On January 13, the date when all newly elected statewide officials were to start their term, Chief Justice Charles A. Leedy, Jr. swore in all statewide elected officials except for Donnell. Governor Lloyd Stark, an anti-machine Democrat who openly opposed the attempt to overturn the election results and had vetoed Joint Resolution No. 3, remained in office as a caretaker. The same day, Donnell and three lawyers affiliated with the state Republican Party filed two lawsuits, one to compel Osburn to announce Donnell as duly elected, and the other to bar the Searcy committee from examining any ballots. The cases were consolidated and argued before the Supreme Court on February 11. With public opinion decidedly against the Democrats, the court on February 19 unanimously ordered Osburn to tabulate and proclaim the election results as provided, bypassing the attempts at a legislative recount. Donnell was sworn in as Governor the next day.

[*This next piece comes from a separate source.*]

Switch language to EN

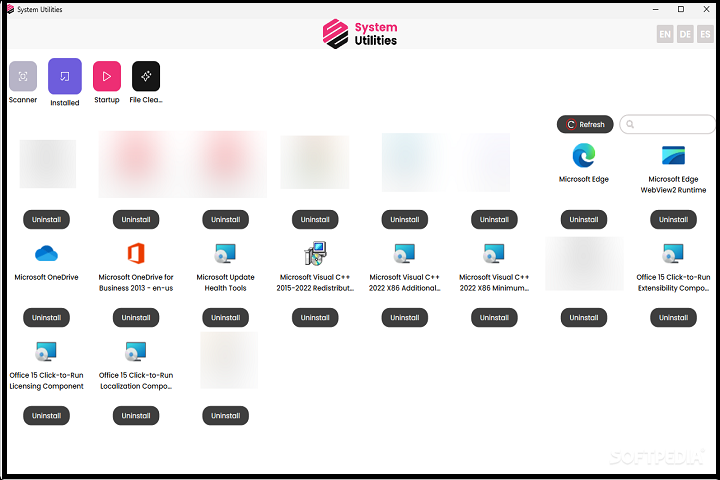click(x=665, y=34)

McDaniel formally requested a recount of the election on March 4. After initial retabulations indicated Donnell's margin of victory would grow beyond 7,000, McDaniel withdrew the request and conceded the election on May 21. The Searcy committee disbanded shortly afterward.

The incident has been called the "Great Governorship Steal" in various sources.